Screen Shot 2014-09-30 at 10.44.38

Articles on the FeedHenry blog are a series of ‘div’ elements with the ‘.itemContainer’ class

Searching for a pattern in the HTML to query all blog post elements, we construct the `div.itemContainer` query. In jQuery, we can iterate over these using the .each method:

var posts = [];

$('div.itemContainer').each(function(index, item){

  // Make JSON objects of every post in here, pushing to the posts[] array

});

From there, we pick off the heading, author and post summary using a child selector on the original post, querying the relevant semantic elements:

    Post Title, using jQuery:

    $(item).find('h3').text()trim() // trim, because titles have white space either side

    Post Author, using jQuery:

    $(item).find('.catItemAuthor a').text()

    Post Body, using jQuery:

    $(item).find('p').text()

Adding some JSDom magic to our snippet, and pulling together the above two concept (iterating through posts, and picking off info from each post), we get this snippet:

var request = require('request'),

jsdom = require('jsdom');

jsdom.env(

  "http://www.feedhenry.com/category/blog",

  ["http://code.jquery.com/jquery.js"],

  function (errors, window) {

    var $ = window.$, // Alias jQUery

    posts = [];

    $('div.itemContainer').each(function(index, item){

      item = $(item); // make queryable in JQ

      posts.push({

        heading : item.find('h3').text().trim(),

        author : item.find('.catItemAuthor a').text(),

        teaser : item.find('p').text()

      });

    });

    console.log(posts);

  }

);

A note on building CSS Queries

As with styling web sites with CSS, building effective CSS queries is equally as important when building a scraper. It’s important to build queries that are not too specific, or likely to break when the structure of the page changes. Equally important is to pick a query that is not too general, and likely to select extra data from the page you don’t want to retrieve.
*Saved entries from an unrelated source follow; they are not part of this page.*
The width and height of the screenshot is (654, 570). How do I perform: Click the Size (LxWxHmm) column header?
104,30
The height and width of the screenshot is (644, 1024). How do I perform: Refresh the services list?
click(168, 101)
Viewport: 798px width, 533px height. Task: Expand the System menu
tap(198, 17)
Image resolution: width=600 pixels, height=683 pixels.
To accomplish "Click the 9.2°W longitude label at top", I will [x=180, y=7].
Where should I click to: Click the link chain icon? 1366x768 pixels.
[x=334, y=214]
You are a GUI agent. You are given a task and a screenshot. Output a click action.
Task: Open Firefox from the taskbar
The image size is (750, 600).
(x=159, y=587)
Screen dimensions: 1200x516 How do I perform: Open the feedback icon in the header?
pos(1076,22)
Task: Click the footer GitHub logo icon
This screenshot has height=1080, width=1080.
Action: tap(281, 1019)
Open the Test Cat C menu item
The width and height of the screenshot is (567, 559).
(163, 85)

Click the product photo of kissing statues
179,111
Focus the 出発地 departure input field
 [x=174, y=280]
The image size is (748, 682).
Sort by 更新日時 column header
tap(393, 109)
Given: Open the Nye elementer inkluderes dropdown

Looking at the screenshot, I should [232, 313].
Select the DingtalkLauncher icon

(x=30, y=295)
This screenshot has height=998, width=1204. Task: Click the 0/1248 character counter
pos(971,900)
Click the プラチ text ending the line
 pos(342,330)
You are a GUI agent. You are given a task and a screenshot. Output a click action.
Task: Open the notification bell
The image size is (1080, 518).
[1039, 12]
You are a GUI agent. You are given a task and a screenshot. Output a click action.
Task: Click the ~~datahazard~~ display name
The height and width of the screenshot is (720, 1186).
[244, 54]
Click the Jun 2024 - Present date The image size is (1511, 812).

A neat trick for generating the relevant selector statement is to use Chrome’s “CSS Path” feature in the inspector. After finding the element in the inspector panel, right click, and select “Copy CSS Path”. This method is good for individual items, but for picking repeating patterns (like blog posts), this doesn’t work though. Often, the path it gives is much too specific, making for a fragile binding. Any changes to the page’s structure will break the query.

Making a Re-usable Scraping Service

Now that we’ve retrieved information from a web page, and made some JSON, let’s build a reusable API from this. We’re going to make a FeedHenry Blog Scraper service in FeedHenry3. For those of you not familiar with service creation, see this video walkthrough.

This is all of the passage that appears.